In the Buddhist tradition, karma refers to acts driven by intention, a deed done deliberately through body, speech or mind, which leads to future consequences. The Buddhist concepts of karma (acts) and karmaphala (the fruits of acts) explain how our intentional actions keep us tied to rebirth in samsara, the wheel of life, whereas that path called the Noble Eight-fold Path reveals the way out of Samsara.

The Buddhist idea of rebirth says that these cycles are driven by ignorance, desire and hatred. The Noble Eight-fold Path is said to lead to knowledge, or freedom from ignorance and the stilling of desire and hatred at which time the cycles of samsara cease.

On the other hand, there is also the Acintita Sutta to consider. The Buddha warned that there are Four Imponderables and should be avoided at all cost. These are:

  • The range of powers a Buddha develops as a result of becoming a Buddha
  • The range of powers that one may obtain while absorbed in jhana
  • The precise working out of the results of karma
  • Conjecture about the origin of the world

So as you might guess, this question opens up quite the can of worms.

Awakened? Enlightened? — and Still Creating Karma?

There are three types of karma:

  1. Karma that has been accumulated over many lives
  2. Present karma created immediately
  3. Future karma, acts in the present that will cause acts in the future.

In the most simple terms, karma is cause and effect. And karma is not the most pertinent issue here. Samskara is.

Samskara is the impressions that are accumulated on the physical and psychical sheaths of the human being through actions and thoughts. External stimuli create impressions on the psyche.
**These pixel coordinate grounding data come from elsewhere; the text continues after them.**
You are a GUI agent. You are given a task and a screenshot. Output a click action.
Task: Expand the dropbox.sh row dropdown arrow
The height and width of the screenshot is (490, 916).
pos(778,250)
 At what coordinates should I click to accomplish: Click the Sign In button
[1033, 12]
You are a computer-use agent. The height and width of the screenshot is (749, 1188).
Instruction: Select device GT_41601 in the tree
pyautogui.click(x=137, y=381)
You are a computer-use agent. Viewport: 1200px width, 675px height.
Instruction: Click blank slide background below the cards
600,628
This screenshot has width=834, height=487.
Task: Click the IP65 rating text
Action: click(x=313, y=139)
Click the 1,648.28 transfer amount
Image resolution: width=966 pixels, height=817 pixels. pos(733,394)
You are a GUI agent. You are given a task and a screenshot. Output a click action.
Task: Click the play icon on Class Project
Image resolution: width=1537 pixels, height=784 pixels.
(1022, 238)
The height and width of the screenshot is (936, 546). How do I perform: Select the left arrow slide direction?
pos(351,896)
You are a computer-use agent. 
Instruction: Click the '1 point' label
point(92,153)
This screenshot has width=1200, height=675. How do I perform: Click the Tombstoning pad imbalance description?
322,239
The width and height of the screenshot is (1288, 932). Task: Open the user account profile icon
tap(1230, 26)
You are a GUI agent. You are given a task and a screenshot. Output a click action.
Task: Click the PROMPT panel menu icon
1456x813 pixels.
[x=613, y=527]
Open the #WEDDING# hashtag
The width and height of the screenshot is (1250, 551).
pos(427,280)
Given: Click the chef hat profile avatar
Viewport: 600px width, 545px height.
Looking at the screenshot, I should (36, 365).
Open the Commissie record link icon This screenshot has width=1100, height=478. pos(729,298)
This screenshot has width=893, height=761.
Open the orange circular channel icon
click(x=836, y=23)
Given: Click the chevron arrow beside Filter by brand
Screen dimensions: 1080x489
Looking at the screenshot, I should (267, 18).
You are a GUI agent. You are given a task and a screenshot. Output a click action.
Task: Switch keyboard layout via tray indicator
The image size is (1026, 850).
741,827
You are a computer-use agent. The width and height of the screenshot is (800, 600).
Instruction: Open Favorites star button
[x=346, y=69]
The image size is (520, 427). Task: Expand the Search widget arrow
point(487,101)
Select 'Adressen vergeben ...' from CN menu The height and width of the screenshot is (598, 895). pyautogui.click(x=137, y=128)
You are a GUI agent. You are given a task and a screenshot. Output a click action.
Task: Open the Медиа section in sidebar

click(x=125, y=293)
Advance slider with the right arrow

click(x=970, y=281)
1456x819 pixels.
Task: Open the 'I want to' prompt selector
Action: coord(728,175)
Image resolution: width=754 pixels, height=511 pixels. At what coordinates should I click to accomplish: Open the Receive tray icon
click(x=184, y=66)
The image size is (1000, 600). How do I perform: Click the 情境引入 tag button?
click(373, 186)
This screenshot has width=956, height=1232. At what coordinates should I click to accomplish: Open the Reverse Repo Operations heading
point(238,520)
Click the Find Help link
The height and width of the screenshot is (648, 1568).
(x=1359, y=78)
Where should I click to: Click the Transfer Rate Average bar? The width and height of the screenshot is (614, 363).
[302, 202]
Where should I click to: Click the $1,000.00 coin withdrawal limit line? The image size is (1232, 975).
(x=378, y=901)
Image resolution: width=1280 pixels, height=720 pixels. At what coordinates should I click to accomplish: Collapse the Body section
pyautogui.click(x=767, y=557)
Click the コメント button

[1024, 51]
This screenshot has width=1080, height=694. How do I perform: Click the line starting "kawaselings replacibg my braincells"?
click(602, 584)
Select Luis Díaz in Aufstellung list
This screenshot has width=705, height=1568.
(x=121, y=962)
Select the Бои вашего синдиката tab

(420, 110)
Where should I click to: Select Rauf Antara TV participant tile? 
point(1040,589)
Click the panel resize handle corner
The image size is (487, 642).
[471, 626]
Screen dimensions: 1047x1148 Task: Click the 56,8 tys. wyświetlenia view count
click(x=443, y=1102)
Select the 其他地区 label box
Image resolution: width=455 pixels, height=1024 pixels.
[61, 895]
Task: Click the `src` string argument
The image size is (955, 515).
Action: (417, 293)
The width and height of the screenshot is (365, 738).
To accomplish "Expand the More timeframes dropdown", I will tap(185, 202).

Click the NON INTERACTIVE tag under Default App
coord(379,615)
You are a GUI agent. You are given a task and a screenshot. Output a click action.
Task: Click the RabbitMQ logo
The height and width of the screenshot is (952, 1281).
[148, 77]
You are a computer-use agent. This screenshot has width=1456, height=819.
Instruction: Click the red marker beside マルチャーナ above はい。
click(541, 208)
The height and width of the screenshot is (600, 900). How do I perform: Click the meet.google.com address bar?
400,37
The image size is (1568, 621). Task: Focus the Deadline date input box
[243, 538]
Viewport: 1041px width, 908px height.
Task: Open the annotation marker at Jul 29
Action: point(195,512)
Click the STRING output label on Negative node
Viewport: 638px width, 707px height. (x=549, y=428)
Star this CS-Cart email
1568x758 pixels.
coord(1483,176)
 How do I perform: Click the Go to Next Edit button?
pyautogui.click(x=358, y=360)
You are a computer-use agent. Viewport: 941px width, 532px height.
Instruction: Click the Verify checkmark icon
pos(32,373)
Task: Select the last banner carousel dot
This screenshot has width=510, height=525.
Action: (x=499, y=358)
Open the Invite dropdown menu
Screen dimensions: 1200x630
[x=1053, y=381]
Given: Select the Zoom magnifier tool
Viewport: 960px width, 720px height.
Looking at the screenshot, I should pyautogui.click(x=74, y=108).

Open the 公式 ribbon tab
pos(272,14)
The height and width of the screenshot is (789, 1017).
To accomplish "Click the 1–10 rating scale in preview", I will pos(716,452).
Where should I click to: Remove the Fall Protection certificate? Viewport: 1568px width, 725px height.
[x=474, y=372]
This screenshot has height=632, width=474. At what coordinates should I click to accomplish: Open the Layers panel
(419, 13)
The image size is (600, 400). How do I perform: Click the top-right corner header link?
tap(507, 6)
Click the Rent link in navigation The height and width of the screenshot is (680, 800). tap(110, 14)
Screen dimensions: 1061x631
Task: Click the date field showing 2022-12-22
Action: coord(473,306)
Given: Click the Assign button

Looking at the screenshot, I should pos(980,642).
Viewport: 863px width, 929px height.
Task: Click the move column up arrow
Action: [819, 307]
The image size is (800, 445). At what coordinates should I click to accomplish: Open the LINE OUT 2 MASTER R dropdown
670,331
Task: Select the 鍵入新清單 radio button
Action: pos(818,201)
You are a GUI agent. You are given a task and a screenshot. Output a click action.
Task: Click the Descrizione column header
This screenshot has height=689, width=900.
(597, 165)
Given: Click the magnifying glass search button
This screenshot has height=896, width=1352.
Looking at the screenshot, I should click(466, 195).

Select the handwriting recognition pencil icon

Personal choices create impressions on the psyche. Impressions upon impressions create the personality of the little I. Seeing through the impressions to the original impression-less reality is one of the references to ‘waking up’.

An enlightened one has merged the little ‘I’ with the Supreme ‘I’. External stimuli no longer create impressions. Past impressions melt away quickly.

But choice will continue to reap effect.

There is no need to think in terms of freeing oneself from future karma. Being alive means there is going to be some effect on the external world due to your presence.

An awakened one will understand the strength of this statement and work accordingly. The Buddha still worked! He left quite a legacy! At the same time, he was unaffected by it.

Dive deeper into the ways and means of the sages who worked intimately, intentionally with their karmas. Check out this piece.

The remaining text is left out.